During the past four years of drought little has been said about the specific effect of the drought on the Bay, especially the upper Bay. Suisun Bay is a very important part of the San Francisco Bay Estuary as it receives freshwater flow from the Delta and is the low salinity mixing zone of the Bay-Delta ecosystem. Suisun Bay is also critical habitat of many listed estuarine and anadromous fishes. The drought has brought something new: unprecedented high salinities to Suisun Bay from relaxed Bay-Delta Plan Delta outflow and salinity standards. In the chart below (Figure 1) salinity levels as measured by micro-mhos of electrical conductivity (EC) were high (>15,000 EC) at Port Chicago in west Suisun Bay in April and May 2014 and 2015. Normal dry year levels are shown by 2012, when the Delta Outflow standard is 7100 cfs and the Collinsville salinity standard is 2780 EC. In 2014 and 2015, the standards were relaxed to save reservoir storage. The Outflow standard was reduced to 4000 cfs. The salinity standard location was moved upstream into the Delta. Although unregulated flow dominated most of the Apr-May period in 2012 (Figure 2), the regular standards applied in the latter half of May.

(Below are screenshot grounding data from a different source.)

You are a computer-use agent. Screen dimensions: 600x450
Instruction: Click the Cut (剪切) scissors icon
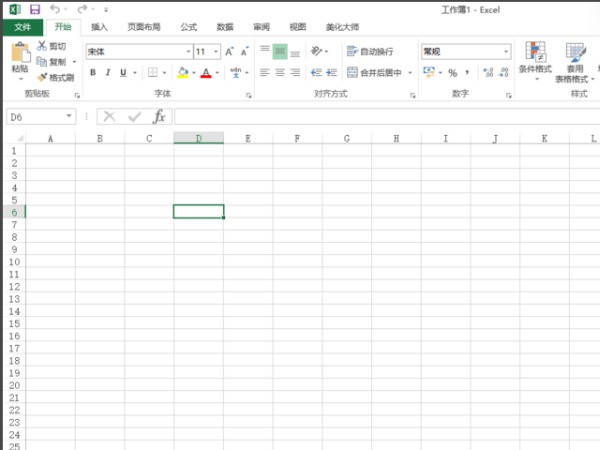(x=42, y=47)
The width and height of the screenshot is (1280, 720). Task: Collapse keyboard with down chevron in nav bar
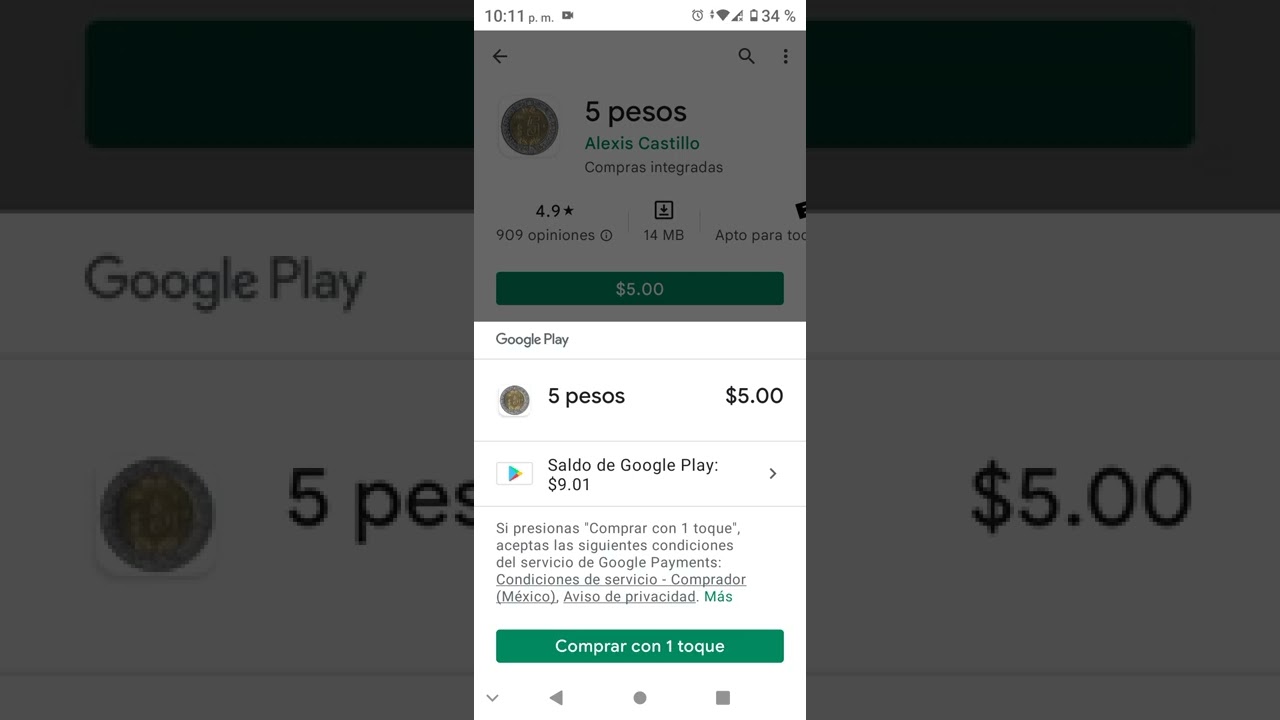(x=492, y=698)
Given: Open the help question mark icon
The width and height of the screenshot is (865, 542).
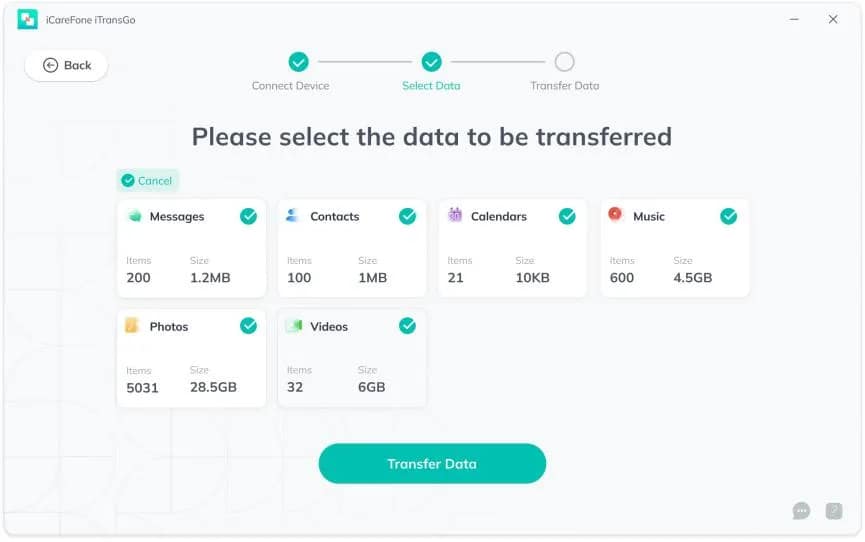Looking at the screenshot, I should [x=834, y=511].
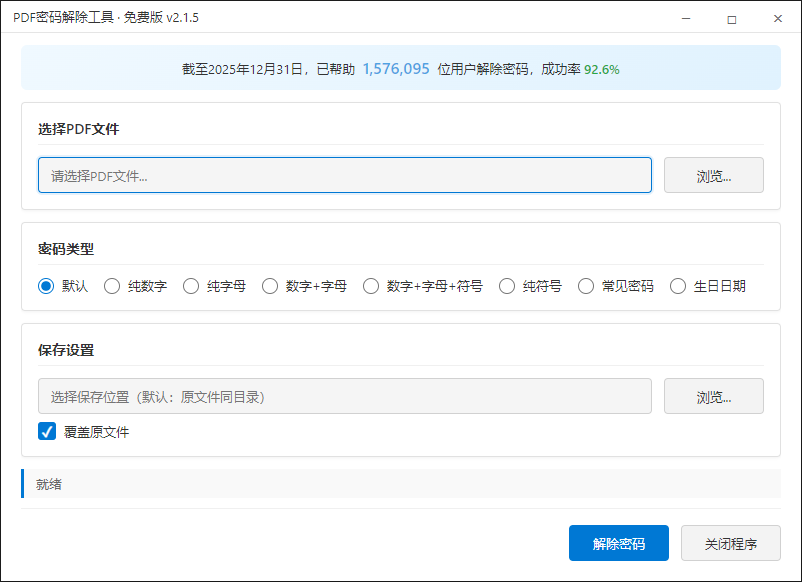点击PDF文件旁的"浏览"按钮
Screen dimensions: 802x582
pos(713,175)
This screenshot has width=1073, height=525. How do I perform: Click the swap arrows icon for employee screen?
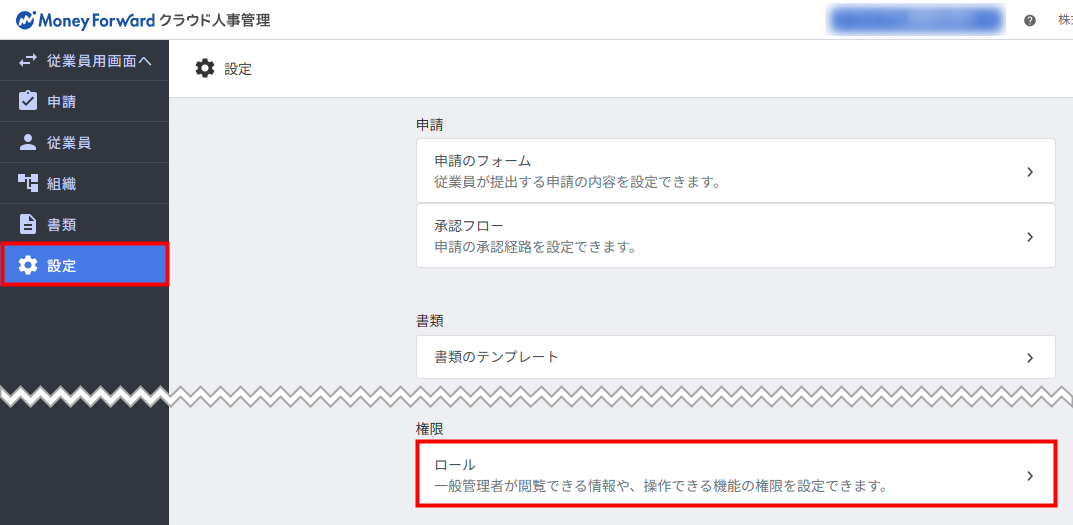click(x=28, y=61)
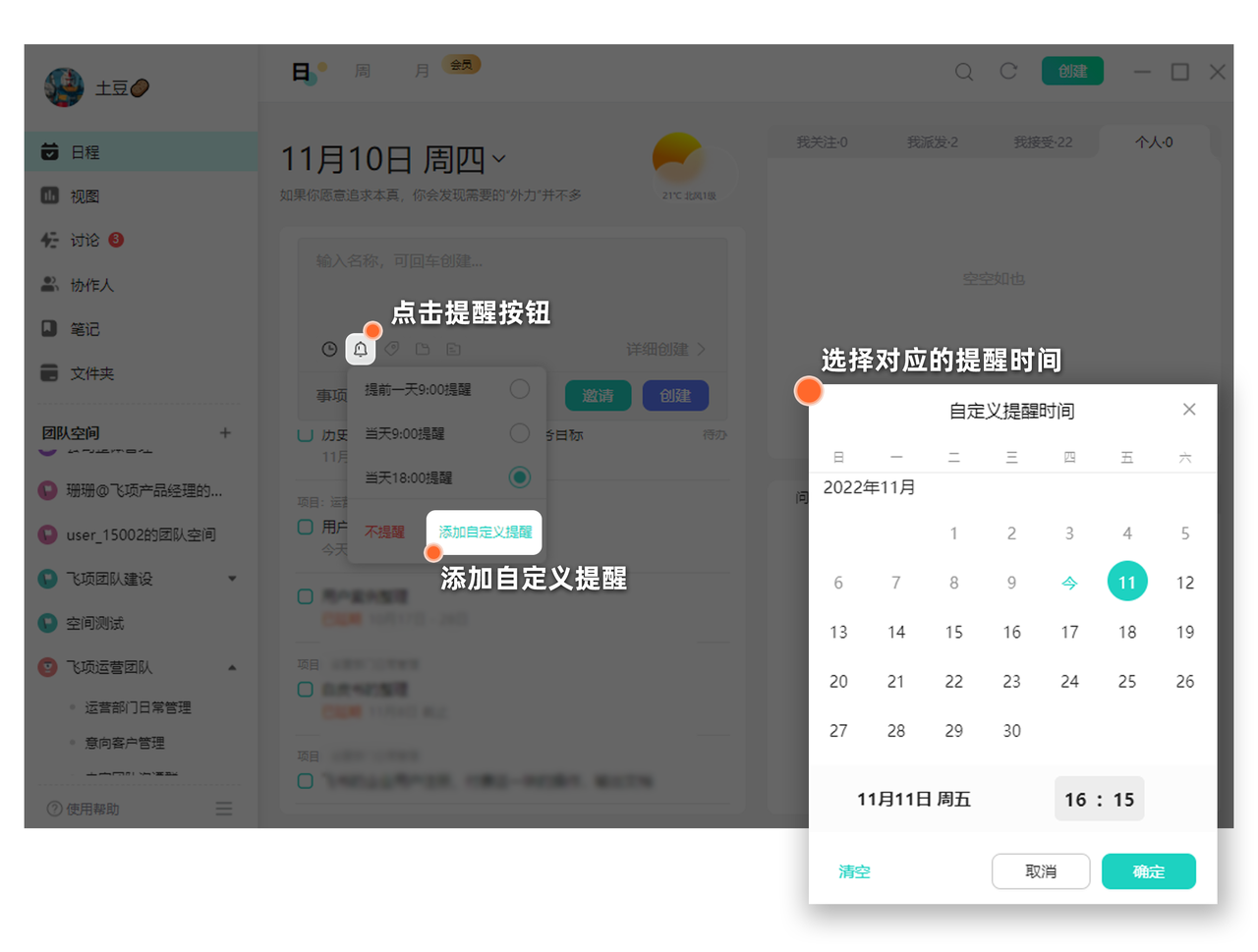1258x952 pixels.
Task: Expand the 飞项团队建设 team space
Action: pos(233,579)
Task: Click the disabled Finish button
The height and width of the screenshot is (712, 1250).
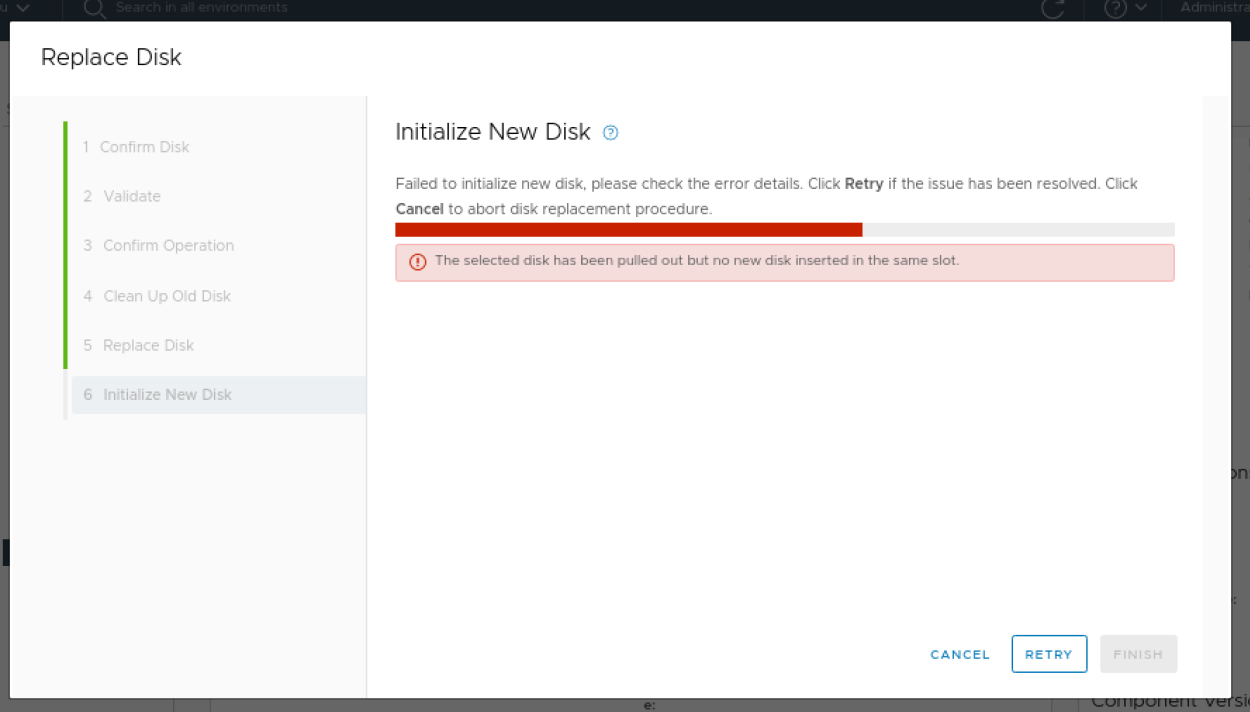Action: tap(1138, 654)
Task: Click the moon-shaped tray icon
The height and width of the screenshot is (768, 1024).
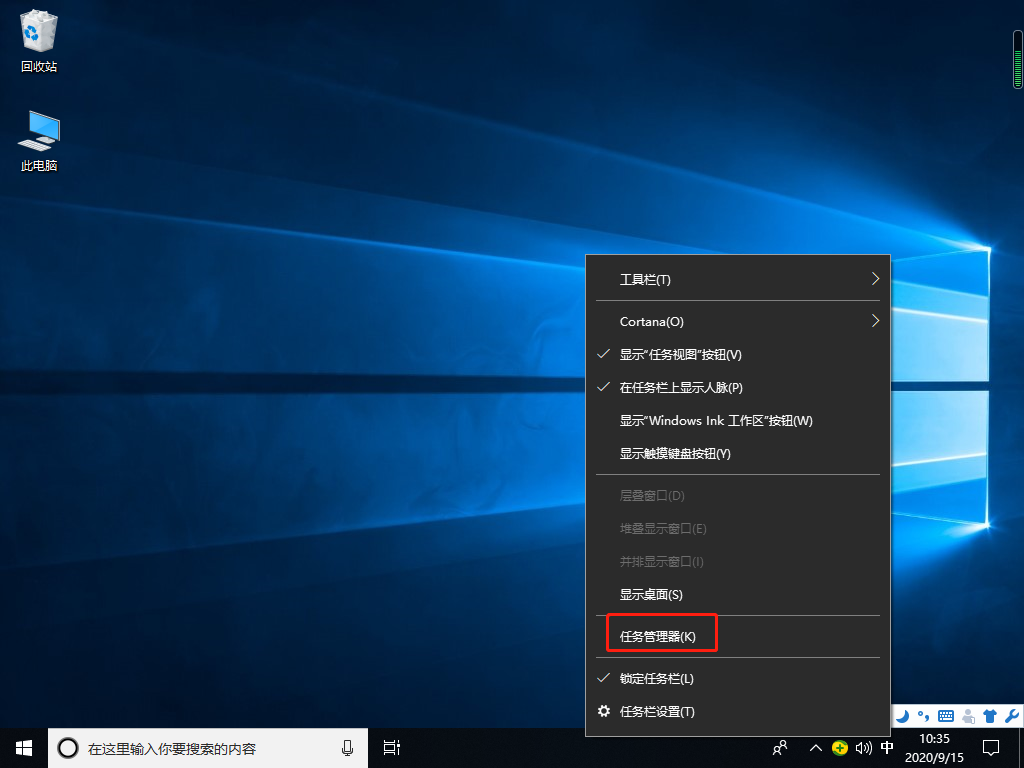Action: 903,716
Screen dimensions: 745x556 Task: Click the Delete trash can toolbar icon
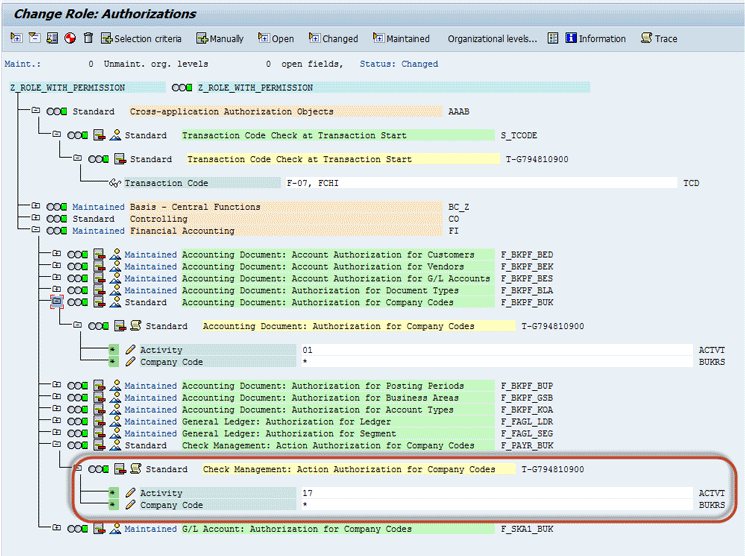coord(88,39)
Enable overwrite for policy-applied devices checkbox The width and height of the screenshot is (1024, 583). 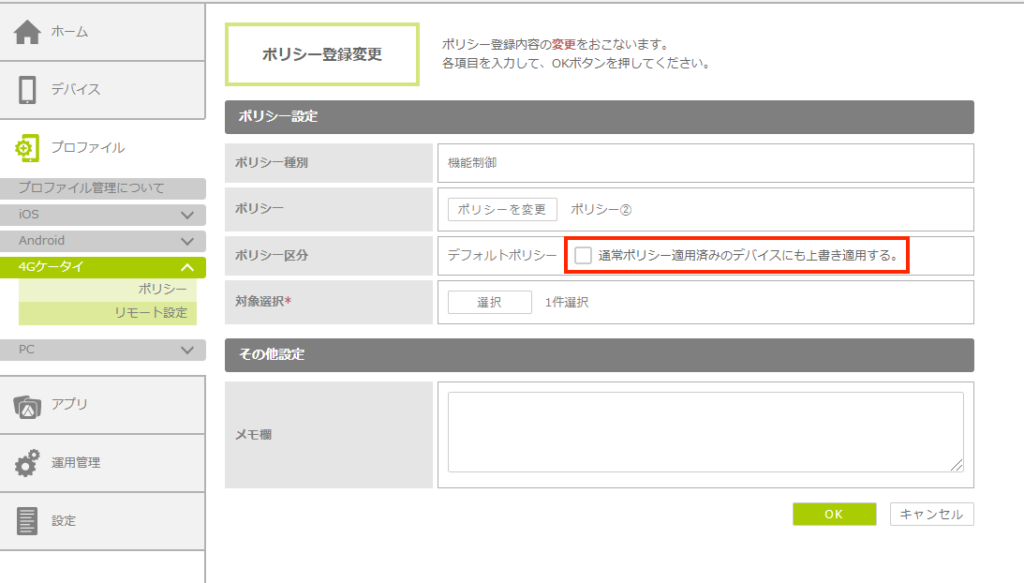[x=583, y=256]
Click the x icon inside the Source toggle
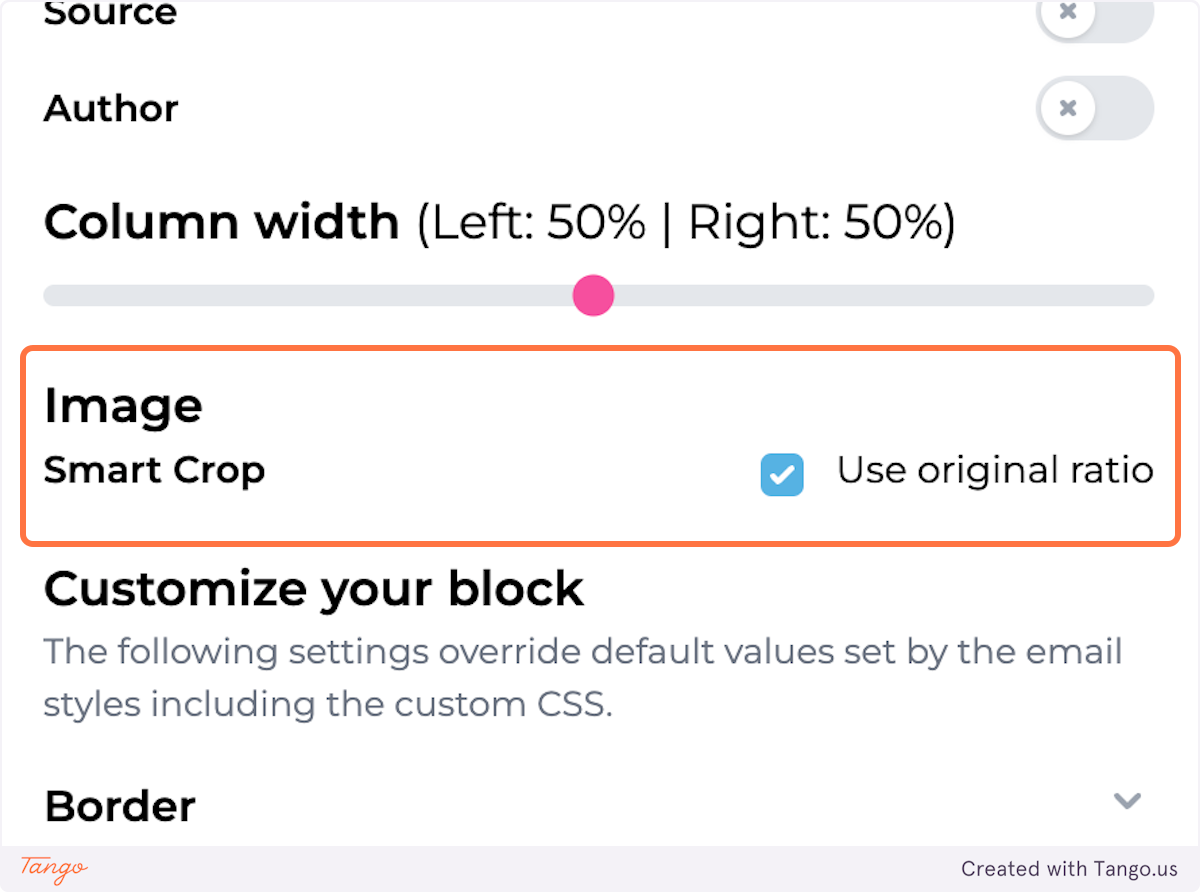Viewport: 1200px width, 892px height. coord(1068,12)
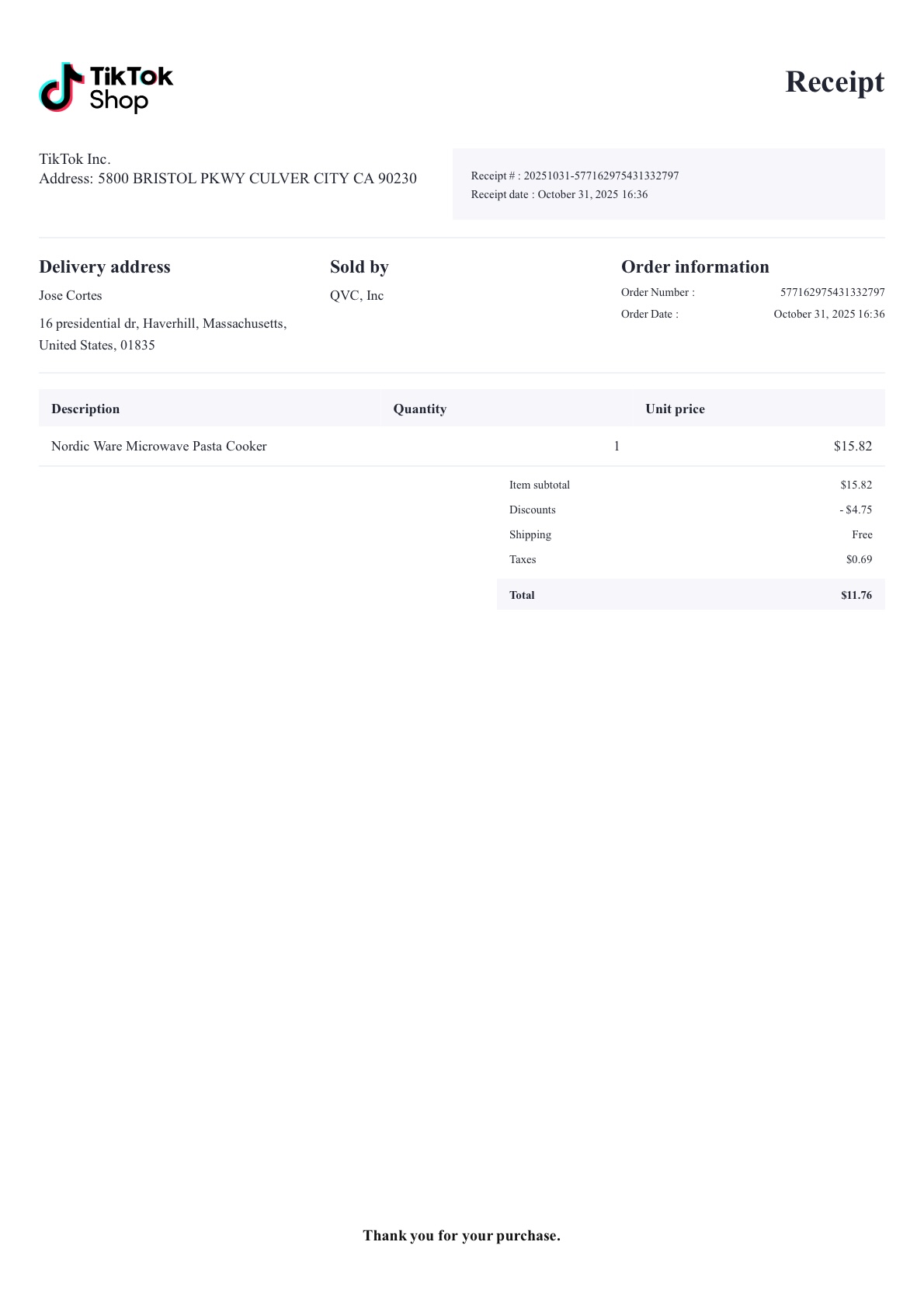This screenshot has height=1308, width=924.
Task: Click the Delivery address heading
Action: (x=105, y=267)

Figure 1.  Salinity (EC) in Suisun Bay in April-May 2012, 2014, and 2015.

Figure 1. Salinity (EC) in Suisun Bay in April-May 2012, 2014, and 2015.

The potential ramifications of these unprecedented low outflows and high salinities are wide ranging and substantial.

  1. Invasive species will increase their presence in the Bay-Delta. Clams, zooplankton, and fish communities will change. Invasive Potamocorbula clams abundance has likely increased and moved further upstream1. More clams mean less plankton and higher selenium concentrations in clams.

    “The biomass of the larger copepods is less than it was before the introduction of the clam Corbula amurensis, because of competition for food and grazing by clams on the early life stages of copepods. The resulting low abundance of copepods of suitable size, and the long food chain supporting them, may be contributing factors to the decline in abundance of several estuarine fish species.”2

    “Many scientists in the U.S. geological survey, who have been studying the Bay for decades, also concur with Strong, that the clam is likely the culprit”.3

  2. Young Longfin and Delta Smelt have been forced to rear in the Delta rather than the Suisun Bay. Mysid and Bay shrimp production will be lower.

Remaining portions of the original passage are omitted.